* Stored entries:
Content starts

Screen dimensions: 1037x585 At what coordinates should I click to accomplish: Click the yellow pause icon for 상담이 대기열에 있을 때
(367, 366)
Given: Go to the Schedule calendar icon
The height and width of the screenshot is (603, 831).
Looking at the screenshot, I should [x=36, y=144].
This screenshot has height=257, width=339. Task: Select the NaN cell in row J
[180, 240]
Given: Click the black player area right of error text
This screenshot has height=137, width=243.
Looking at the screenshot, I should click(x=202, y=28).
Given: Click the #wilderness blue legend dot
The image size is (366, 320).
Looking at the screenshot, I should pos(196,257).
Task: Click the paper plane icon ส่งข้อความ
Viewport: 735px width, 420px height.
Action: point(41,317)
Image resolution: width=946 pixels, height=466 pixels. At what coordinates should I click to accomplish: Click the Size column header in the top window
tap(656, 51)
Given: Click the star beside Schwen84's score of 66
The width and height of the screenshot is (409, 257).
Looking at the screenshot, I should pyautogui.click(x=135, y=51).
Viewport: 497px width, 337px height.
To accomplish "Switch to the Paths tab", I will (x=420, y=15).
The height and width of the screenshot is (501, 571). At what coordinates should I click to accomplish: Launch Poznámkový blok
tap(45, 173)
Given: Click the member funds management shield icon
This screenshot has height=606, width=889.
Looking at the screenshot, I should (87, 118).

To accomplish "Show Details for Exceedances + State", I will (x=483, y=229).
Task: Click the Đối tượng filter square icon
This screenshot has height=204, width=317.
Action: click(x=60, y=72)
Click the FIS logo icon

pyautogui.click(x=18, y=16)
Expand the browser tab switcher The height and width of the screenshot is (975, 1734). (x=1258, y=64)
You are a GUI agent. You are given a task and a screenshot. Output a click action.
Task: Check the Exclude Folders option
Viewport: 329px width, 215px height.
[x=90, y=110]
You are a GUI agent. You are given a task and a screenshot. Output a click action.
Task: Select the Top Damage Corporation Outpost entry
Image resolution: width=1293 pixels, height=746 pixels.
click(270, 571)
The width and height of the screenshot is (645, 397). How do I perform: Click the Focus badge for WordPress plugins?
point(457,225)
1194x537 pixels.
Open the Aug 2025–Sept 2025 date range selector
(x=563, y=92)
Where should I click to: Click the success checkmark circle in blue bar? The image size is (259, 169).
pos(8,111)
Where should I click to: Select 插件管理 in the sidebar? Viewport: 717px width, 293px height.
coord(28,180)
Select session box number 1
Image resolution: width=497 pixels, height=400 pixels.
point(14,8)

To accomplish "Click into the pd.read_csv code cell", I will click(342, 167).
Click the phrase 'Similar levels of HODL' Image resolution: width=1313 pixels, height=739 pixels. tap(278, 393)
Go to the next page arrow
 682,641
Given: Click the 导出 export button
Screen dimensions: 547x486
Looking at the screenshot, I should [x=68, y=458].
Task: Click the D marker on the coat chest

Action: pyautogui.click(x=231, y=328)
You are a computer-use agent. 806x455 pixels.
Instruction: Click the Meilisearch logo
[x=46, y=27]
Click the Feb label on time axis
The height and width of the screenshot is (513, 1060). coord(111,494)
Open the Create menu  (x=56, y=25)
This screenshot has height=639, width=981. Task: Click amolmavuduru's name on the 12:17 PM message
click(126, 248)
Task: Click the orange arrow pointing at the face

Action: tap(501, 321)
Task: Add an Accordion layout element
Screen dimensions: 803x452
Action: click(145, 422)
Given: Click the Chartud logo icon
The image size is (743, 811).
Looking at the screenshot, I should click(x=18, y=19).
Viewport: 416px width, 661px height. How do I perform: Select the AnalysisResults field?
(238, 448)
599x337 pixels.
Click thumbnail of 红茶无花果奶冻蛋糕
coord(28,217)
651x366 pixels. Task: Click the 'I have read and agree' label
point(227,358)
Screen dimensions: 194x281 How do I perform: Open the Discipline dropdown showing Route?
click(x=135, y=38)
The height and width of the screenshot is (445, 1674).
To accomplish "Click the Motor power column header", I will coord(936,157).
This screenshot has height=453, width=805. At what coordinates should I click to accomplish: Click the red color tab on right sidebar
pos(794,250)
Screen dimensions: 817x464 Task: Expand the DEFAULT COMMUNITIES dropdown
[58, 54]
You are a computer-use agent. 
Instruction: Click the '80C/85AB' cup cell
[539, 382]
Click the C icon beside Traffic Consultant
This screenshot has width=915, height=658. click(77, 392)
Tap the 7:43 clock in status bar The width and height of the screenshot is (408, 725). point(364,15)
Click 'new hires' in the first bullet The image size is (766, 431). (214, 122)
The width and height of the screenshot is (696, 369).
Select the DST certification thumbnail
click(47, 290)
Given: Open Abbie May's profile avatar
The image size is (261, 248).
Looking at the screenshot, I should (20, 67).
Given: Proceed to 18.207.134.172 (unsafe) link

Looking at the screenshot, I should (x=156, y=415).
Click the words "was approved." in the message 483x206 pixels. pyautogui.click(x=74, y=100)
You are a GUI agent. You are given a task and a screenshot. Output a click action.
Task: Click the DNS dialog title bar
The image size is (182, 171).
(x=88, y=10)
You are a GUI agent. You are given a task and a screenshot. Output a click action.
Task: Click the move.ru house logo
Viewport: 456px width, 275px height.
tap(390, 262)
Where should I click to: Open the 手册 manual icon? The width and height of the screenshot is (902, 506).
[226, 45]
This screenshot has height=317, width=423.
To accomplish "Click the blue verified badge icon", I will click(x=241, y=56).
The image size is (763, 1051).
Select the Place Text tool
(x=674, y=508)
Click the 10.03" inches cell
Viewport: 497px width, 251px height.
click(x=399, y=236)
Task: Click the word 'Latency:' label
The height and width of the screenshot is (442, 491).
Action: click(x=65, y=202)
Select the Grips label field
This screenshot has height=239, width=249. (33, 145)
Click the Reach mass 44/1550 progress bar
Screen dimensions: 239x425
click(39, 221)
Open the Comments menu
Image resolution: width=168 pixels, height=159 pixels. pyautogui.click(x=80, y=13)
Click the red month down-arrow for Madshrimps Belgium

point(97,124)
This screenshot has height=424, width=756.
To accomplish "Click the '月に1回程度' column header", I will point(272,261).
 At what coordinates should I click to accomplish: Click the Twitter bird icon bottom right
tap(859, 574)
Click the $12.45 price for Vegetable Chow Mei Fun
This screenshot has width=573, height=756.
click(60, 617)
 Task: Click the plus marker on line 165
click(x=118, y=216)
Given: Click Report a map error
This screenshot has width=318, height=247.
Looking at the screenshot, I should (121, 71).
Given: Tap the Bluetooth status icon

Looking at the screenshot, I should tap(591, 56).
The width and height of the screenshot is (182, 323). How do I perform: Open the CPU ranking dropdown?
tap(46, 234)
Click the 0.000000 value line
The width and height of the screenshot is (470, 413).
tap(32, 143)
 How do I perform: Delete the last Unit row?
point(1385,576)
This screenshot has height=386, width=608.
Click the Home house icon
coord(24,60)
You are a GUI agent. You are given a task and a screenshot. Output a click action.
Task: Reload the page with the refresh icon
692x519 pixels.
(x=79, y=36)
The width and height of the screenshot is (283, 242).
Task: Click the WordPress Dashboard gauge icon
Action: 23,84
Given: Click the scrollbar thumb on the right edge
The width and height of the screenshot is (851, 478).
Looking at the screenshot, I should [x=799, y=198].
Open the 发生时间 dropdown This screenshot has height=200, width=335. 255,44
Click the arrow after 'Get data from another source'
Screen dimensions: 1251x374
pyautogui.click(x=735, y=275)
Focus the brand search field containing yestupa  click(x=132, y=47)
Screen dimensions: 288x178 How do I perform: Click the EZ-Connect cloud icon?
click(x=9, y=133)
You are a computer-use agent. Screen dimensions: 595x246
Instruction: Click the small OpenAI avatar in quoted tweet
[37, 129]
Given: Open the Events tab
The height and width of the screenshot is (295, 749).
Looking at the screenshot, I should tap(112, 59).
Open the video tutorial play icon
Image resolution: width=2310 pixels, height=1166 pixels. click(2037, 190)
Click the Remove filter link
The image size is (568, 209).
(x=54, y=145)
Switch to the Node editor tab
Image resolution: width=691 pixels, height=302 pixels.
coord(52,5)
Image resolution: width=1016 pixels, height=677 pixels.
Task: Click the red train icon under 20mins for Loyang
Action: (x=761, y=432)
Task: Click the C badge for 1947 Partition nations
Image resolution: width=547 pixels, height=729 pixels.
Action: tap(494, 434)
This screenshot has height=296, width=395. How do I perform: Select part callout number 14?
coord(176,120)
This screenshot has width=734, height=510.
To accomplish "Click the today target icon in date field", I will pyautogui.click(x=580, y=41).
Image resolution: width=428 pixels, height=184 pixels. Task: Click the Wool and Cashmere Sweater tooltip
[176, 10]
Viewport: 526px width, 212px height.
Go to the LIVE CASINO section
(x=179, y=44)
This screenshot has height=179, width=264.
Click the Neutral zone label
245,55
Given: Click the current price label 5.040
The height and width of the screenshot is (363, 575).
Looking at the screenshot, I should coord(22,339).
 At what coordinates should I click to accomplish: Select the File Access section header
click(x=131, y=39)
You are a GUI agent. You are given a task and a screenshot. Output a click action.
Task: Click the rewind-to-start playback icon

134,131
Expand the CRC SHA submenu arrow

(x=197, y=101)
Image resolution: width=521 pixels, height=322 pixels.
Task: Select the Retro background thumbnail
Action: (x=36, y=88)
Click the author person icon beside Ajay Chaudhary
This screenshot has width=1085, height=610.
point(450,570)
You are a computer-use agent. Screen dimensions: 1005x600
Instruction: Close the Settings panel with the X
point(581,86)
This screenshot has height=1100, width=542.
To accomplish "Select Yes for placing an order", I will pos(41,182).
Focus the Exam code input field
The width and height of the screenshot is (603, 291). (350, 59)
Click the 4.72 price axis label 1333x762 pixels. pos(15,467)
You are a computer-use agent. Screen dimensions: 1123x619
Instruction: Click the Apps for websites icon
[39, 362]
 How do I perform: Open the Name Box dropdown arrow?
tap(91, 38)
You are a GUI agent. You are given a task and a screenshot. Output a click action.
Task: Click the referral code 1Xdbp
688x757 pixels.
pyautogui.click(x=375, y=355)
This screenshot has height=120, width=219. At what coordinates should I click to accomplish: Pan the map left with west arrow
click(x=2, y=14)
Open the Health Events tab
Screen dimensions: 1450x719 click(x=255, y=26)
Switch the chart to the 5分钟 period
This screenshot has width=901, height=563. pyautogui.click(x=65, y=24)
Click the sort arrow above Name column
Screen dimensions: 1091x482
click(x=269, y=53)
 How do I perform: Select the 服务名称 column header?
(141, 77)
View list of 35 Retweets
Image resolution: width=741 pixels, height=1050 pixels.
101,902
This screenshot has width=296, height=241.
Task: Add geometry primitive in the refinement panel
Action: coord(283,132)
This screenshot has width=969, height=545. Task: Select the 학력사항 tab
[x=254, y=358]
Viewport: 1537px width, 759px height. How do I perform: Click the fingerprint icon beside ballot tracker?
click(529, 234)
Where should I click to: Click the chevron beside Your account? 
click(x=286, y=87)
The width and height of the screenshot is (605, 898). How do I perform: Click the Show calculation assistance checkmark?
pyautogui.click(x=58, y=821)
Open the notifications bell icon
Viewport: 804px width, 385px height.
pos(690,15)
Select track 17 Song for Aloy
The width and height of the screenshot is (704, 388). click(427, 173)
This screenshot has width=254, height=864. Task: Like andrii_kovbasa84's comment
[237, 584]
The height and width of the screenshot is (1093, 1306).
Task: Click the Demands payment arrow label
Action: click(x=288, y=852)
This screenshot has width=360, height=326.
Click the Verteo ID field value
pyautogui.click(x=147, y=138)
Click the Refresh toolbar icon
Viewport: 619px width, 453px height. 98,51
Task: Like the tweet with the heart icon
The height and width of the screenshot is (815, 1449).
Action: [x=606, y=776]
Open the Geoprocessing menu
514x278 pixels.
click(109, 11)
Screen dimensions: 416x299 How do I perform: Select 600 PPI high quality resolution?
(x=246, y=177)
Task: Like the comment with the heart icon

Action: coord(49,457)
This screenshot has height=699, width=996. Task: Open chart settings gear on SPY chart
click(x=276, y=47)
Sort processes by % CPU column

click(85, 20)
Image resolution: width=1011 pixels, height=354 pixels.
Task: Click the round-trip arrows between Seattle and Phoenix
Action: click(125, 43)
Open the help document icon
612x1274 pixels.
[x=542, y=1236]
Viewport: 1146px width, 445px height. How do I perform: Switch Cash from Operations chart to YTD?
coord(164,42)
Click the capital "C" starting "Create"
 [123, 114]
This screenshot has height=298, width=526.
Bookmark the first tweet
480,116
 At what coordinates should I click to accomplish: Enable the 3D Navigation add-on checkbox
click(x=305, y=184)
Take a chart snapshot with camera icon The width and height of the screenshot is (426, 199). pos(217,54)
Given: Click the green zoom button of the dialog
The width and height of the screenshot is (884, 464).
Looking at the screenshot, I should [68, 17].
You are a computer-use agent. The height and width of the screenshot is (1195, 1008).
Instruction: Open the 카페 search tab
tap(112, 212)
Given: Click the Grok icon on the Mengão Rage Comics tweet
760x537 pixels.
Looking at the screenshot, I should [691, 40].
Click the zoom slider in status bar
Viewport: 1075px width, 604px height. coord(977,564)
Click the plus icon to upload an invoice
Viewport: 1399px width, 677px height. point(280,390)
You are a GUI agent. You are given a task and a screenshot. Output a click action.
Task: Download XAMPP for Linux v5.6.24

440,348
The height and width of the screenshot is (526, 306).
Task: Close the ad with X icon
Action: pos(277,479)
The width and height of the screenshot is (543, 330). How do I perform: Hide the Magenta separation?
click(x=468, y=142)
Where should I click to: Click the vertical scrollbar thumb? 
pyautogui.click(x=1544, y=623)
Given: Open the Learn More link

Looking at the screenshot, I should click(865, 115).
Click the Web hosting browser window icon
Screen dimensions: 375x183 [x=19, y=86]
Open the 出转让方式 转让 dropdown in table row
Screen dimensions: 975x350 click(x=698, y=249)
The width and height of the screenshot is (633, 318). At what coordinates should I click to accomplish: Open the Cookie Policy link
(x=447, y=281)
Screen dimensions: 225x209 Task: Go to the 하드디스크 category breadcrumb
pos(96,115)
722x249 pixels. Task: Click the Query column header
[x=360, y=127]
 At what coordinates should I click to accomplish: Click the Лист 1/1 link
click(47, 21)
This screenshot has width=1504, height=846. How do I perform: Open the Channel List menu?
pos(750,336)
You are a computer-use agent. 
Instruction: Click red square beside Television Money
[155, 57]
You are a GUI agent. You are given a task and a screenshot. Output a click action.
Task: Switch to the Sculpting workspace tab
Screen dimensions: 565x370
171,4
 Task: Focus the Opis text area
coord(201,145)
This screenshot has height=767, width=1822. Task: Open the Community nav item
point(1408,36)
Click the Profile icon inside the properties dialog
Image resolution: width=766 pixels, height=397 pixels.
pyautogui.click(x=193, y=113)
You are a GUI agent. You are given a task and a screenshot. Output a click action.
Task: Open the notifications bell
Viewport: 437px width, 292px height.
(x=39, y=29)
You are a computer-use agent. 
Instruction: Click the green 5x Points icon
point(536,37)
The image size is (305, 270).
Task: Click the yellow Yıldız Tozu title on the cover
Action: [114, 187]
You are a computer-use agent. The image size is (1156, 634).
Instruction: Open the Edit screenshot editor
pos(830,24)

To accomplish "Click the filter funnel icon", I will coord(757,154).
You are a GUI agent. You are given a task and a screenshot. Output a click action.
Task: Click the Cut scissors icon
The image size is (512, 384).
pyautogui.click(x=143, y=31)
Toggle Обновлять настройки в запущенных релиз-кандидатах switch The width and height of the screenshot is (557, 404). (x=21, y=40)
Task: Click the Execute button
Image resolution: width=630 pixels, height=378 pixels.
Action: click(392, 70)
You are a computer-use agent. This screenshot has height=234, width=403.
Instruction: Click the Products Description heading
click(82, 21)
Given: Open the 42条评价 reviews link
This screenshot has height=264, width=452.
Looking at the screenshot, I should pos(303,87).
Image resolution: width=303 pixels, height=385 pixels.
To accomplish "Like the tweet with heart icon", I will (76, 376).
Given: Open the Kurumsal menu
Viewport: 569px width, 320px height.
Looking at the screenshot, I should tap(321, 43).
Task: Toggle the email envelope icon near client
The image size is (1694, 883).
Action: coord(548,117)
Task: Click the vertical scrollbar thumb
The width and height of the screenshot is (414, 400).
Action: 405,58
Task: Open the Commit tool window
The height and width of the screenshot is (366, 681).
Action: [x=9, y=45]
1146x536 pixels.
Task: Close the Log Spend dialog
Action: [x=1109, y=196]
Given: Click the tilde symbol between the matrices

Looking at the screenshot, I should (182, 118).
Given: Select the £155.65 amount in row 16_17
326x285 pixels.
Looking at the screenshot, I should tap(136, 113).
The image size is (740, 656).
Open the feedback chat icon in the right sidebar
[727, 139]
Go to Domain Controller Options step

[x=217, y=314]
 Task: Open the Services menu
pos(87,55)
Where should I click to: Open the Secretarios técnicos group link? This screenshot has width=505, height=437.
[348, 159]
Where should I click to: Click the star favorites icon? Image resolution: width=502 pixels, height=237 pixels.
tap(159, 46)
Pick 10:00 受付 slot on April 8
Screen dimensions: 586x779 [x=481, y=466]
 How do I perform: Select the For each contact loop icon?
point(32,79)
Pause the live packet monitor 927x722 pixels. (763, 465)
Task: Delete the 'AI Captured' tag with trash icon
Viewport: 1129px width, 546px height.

Content ends

* TASK GOAL:
Across the entries above, tally the lines that contain the string "bell" and give that figure alone.

* RESULT OF THE TASK:
2